CULTURE

11 New Yorkers on the Meaning of Juneteenth

Alexa Palacios-Pierre at the Brooklyn Museum's "Honoring Juneteenth" event
Photo by Souls in Focus

Juneteenth has been celebrated across America since the late 1800s, but has never been recognized as an official federal holiday until just this week. For many, the change was welcome, but just the beginning of the work that needs to be done—like “educating future generations on what we as Black people have been through,” as the New Yorker Vinn Bryant put it at the Brooklyn Museum’s second annual “Honoring Juneteenth” event on Saturday, June 19. The institution was founded three decades after the day when enslaved people in Texas found out they had technically been free under the Emancipation Proclamation for two-and-a-half years. It’s hardly alone in just beginning to commemorate and celebrate that historic moment—and in planning to for years to come. (This year they did so with the locals behind the Good Company Bike Club, Meditating for Black Lives, and the Black Chef Movement.) Meet some of the hundreds in attendance, who shared the personal significance of Juneteenth with the New York City-based visual artist collective Souls in Focus, here.

Photo by Souls in Focus

“Juneteenth means celebrating us.” —Brittany (left)

“Freedom for myself and my future children.” —Yvonne (center)

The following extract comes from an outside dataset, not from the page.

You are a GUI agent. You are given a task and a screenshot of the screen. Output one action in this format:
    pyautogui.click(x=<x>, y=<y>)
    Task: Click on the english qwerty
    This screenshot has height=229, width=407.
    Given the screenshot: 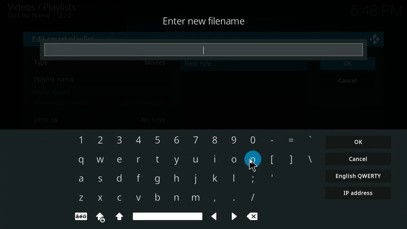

“It’s a reminder that ‘progress’ and ‘emancipation’ don’t always mean things are healed. I was so blown away the first time I realized no one told them they were free. But I know I'm free, and I'm going to act out in honor of my ancestors.” —Janine (right).

Photographed at the Brooklyn Museum’s second annual “Honoring Juneteenth” event in New York City by the collective Souls in Focus.

Photo by Souls in Focus

“Juneteenth feels like something new that I just now get to experience.” —Naya M., photographed at the Brooklyn Museum’s second annual “Honoring Juneteenth” event in New York City by the collective Souls in Focus.

Photo by Souls in Focus

“Juneteenth is, simply, a time to celebrate genuine humanity.” —Caden Witt, photographed at the Brooklyn Museum’s second annual “Honoring Juneteenth” event in New York City by the collective Souls in Focus.

Photo by Souls in Focus

“Juneteenth means liberation.” —Althea Palacios, photographed at the Brooklyn Museum’s second annual “Honoring Juneteenth” event in New York City by the collective Souls in Focus.

Photo by Souls in Focus

“Juneteenth means I be myself, no matter where or who I am.” —Rashad Rogers II, photographed at the Brooklyn Museum’s second annual “Honoring Juneteenth” event in New York City by the collective Souls in Focus.

Photo by Souls in Focus

“To me, Juneteenth is both a day of celebration and reflection. A day to look to the past and hope the best comes in our future.” —Vinn Bryant, photographed at the Brooklyn Museum’s second annual “Honoring Juneteenth” event in New York City by the collective Souls in Focus.

Photo by Souls in Focus

“Juneteenth means uplifting Black voices and celebrating each other.” —Tierra White, photographed at the Brooklyn Museum’s second annual “Honoring Juneteenth” event in New York City by the collective Souls in Focus.

Photo by Souls in Focus

“Juneteenth means celebrating our accomplishments while acknowledging how far we need to go. Overall, beauty.” —Osadolor Osawemwenze, photographed at the Brooklyn Museum’s second annual “Honoring Juneteenth” event in New York City by the collective Souls in Focus.

Photo by Souls in Focus

“Juneteenth means a significant step toward Black liberation, which we are continually fighting for in honor of our ancestors and predecessors.” —Alexa Palacios-Pierre, photographed at the Brooklyn Museum’s second annual “Honoring Juneteenth” event in New York City by the collective Souls in Focus.